Per iniziativa delle parrocchie di Montecchio e Felina è appena uscita la seconda edizione del libro “Iemmi quasi utopista” di Giuseppe Giovanelli, condirettore del Centro Diocesano Studi Storici “Monsignor Francesco Milani” e già apprezzato relatore al recente convegno ecclesiale “Vexilla Regis prodeunt” in memoria del clero reggiano-guastallese martire nel periodo 1943-1946.
Si parla di uno dei nostri sacerdoti dalla testimonianza più luminosa, come chiarisce il sottotitolo del volume: “Cronache della vita e della morte di don Giuseppe Iemmi, il «cappellanino» di Felina”.
Rispetto alla prima edizione del 1995, quella stampata in novembre presso La Nuova Tipolito (200 pagine, 12 euro) esce arricchita di nuovi elementi biografici, di un inserto fotografico reso possibile grazie al materiale fornito da Paolo Pederzoli, pronipote di don Iemmi, e della prefazione del nostro Vescovo.
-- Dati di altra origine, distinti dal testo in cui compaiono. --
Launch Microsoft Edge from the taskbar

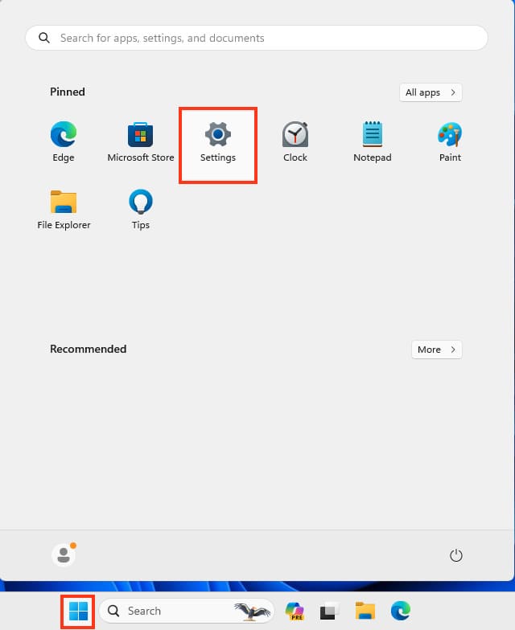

Giuseppe Iemmi vede la luce a Montecchio il 28 dicembre 1919, studia a Marola e ad Albinea. “La sua breve esperienza sacerdotale – scrive monsignor Massimo Camisasca – ci racconta l’efficacia e la radicalità di quell’intenso programma di formazione alla santità che ha caratterizzato i seminari diocesani fra le due guerre mondiali”.
Dopo l’ordinazione presbiterale, ricevuta il 27 giugno 1943, don Giuseppe viene inviato a Felina come cappellano coadiutore del prevosto don Anastasio Corsi. Qui, dopo circa venti mesi di apostolato parrocchiale, il 19 aprile 1945 viene prelevato e ucciso da partigiani comunisti sul monte Fòsola, nel territorio della parrocchia di Pontone.
Nella biografia scritta da Giovanelli con stile chiaro e coinvolgente, trova puntuale descrizione tutta l’avventura umana di questo testimone della fede: un ragazzo sereno, generoso, dotato di evidente spirito di sacrificio e pronto a donare tutto se stesso per ogni causa di bene. Avrebbe voluto partire alla volta della Cina, don Iemmi, magari nelle missioni saveriane ad gentes, ma questo progetto rischiava di far impazzire la mamma Angiolina, vedova, che temeva che il figlio potesse essere ucciso dai rivoluzionari comunisti e che quando lo aveva visto partire per il noviziato saveriano non era riuscita a sopportare il distacco. Il vescovo aveva deciso di riammettere “Pépo” (come veniva semplicemente chiamato il giovane prete) nel seminario di Reggio, in attesa di tempi migliori.
A Felina don Giuseppe non bada alle fatiche: segue i giovani, li aiuta negli studi, organizza la catechesi, prende su di sé tutto ciò che nella cura della parrocchia richiede di recarsi nelle borgate, a contatto con la gente. Gira ai poveri tutte le offerte che riceve dai benestanti.
Collabora intensamente con la resistenza antifascista e antinazista, in spirito di carità e non di partito. S’impegna nel salvare vite umane e nella liberazione dei prigionieri.
Nell’estate 1944 il Comando delle brigate partigiane lo incarica di trattare con i tedeschi lo scambio dei prigionieri… Ma quando partigiani comunisti uccidono due suoi innocenti parrocchiani, padri di famiglia, egli, nella predica della Pasqua 1945, ne denuncia l’assassinio. Sa che cosa e quanto rischia. Ma ritiene che sia suo compito di sacerdote annunciare il comandamento di Dio “Non uccidere”.
Poco dopo, con un inganno, viene prelevato da due partigiani della pianura, sottoposto a torture fisiche e psicologiche e, condotto sul monte Fòsola, ucciso con una raffica di mitra.
La mamma, che sta venendo a trovarlo, ode quella raffica e trema per il figlio. Davanti al suo cadavere insanguinato, straziata dal dolore, trova però un’impensata pace interiore. Il primo “miracolo” del suo don “Pépo”, del quale i compagni di seminario e di ordinazione – specialmente don Giovanni Cipolli e don Gildo Beggi – cominceranno a pensare di chiedere l’apertura del processo di beatificazione.
Un libro da leggere e, viene da dire, da contemplare.
Scrive ancora il vescovo Massimo: “Viene spontaneo e naturale il parallelo tra ciò che don Iemmi fu – prete dall’intensa vocazione missionaria, animatore dei giovani, amante della musica liturgica e della bella musica in generale – e ciò che il beato Rolando Rivi desiderava diventare”.